Cepen­dant, on n’a pas vrai­ment l’impression qu’elle ait eu une idée nette de la manière de les uti­li­ser : chaque ficelle nar­ra­tive est avor­tée. Quelques exemples : une île dite mau­dite qui n’a pour­tant pas réel­le­ment d’impact sur la réso­lu­tion de l’intrigue ; un passé tra­gique des lieux relaté soi­gneu­se­ment dans un car­net pré­cieu­se­ment conservé (Tiens c’est pra­tique ça ! – Soit dit en pas­sant, aucune expli­ca­tion n’est four­nie sur son ori­gine et force est de consta­ter que sa rédac­tion est très obs­cure, tout comme sa signi­fi­ca­tion. Je veux bien que cela donne un aspect sombre et mys­té­rieux mais il ne faut pas en abu­ser… Petit exemple : « Alphonse peur de bête de l’île qui mal­traite gar­çons.

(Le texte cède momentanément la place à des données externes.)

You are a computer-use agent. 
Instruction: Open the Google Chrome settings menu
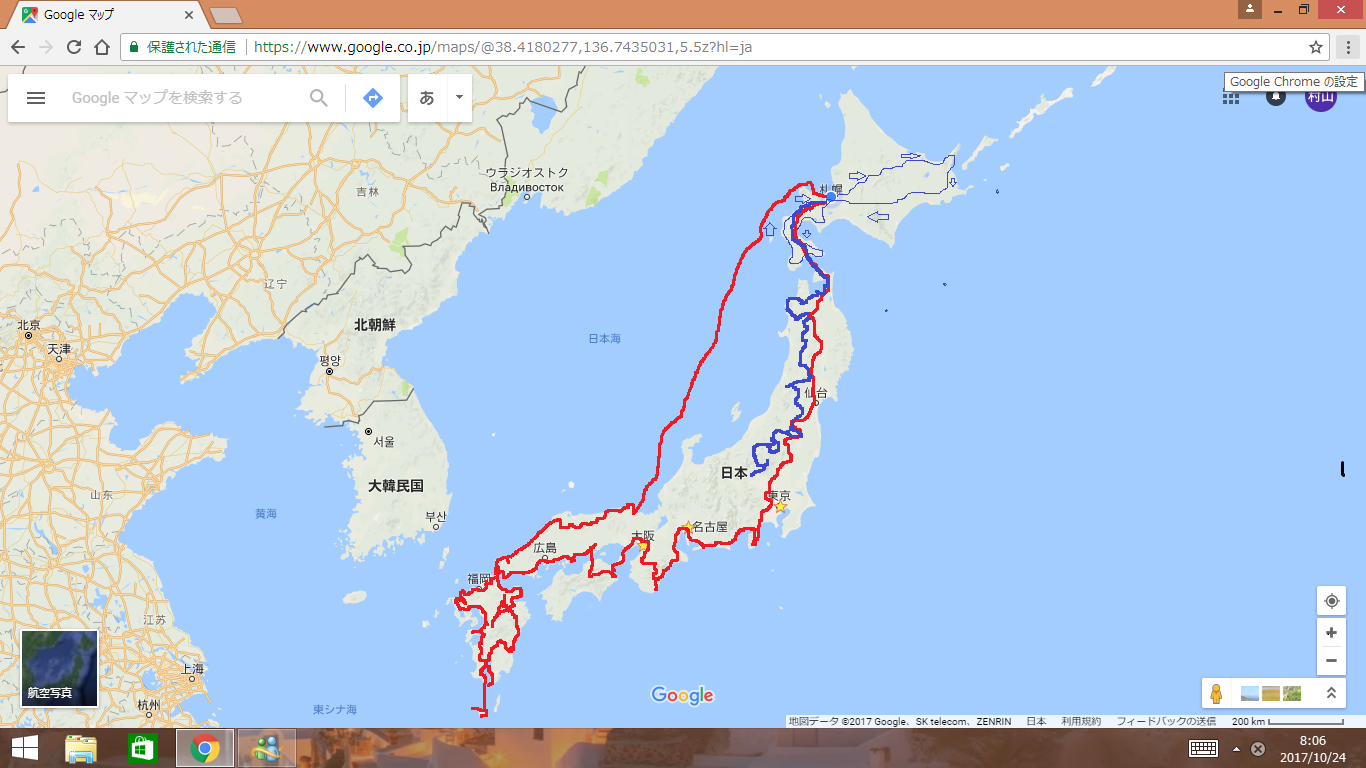pos(1349,47)
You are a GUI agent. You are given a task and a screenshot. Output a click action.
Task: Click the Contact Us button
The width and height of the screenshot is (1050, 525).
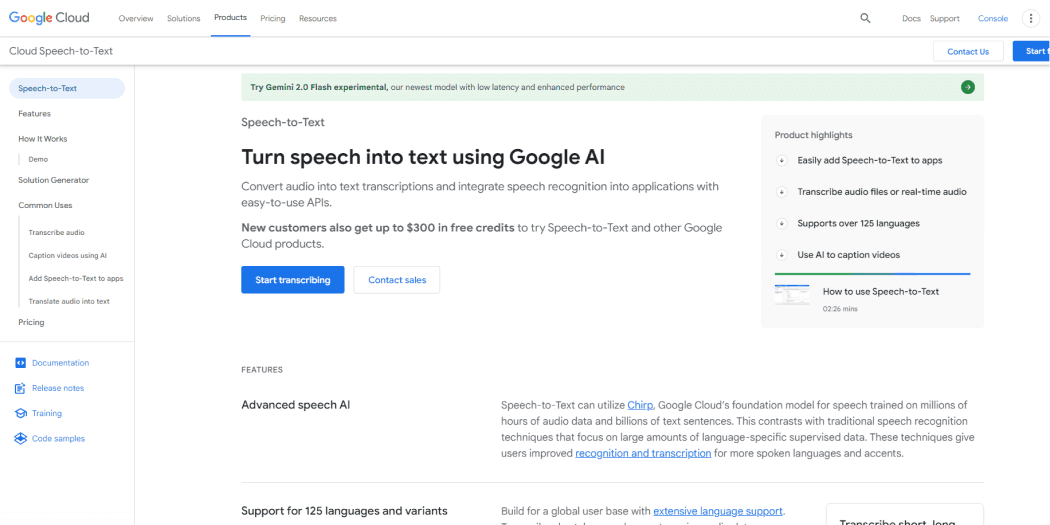point(968,52)
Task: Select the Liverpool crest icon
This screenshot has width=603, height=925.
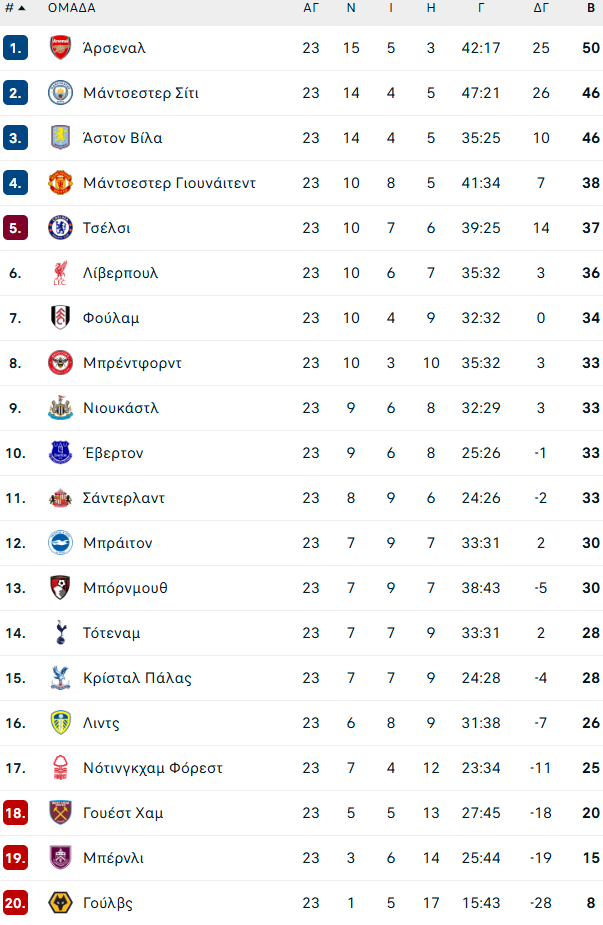Action: pyautogui.click(x=59, y=272)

Aussi facile que cueillir fleur, broyer pétales dans sa main. » (p 124).) qui est décou­vert, lu puis oublié.
Nous avons bien évi­dem­ment, le sombre secret de l’un des per­son­nages qui décide cepen­dant de n’en faire part à per­sonne (c’est bien utile) ; les rideaux qui bougent, les par­quets qui craquent et qui ne sont pas plus exploi­tés que ça. Et pour finir : les rêves étranges de mau­vais augure, qui fina­le­ment ne pré­sagent rien du tout : affaire clas­sée sans suite…

Pour les per­son­nages, c’est éga­le­ment très étrange ; ils ne se connaissent pas, ne s’apprécient pas et ne veulent pas être là (même Josh) : quel était donc le but de ce week-end impro­visé ? Par ailleurs, ils sont tous plus détes­tables et tim­brés les uns que les autres. À croire que l’humanité ne consiste qu’en un seul modèle. Enfin, admet­tons que l’effet ait été voulu : une réper­cus­sion de la malé­dic­tion de l’île.
Du côté de la langue : ça se lit vite, bien et ce n’est pas du tout déplai­sant. Cepen­dant, les phrases sont trop courtes à mon goût : trois ou quatre mots pour chaque, cela donne un côté un peu trop haché.

En somme L’île sombre se veut ambi­tieuse mais, la faute peut-être à son for­mat res­treint, toutes les pistes et amorces qui s’y enche­vêtrent pro­voquent sur­tout la perplexité.

agathe de lastyns

Susanna Cross­man, L’île sombre, tra­duit de l’anglais par Carine Chi­che­reau, la Croi­sée, mars 2021, 144 p. – 16,50 €.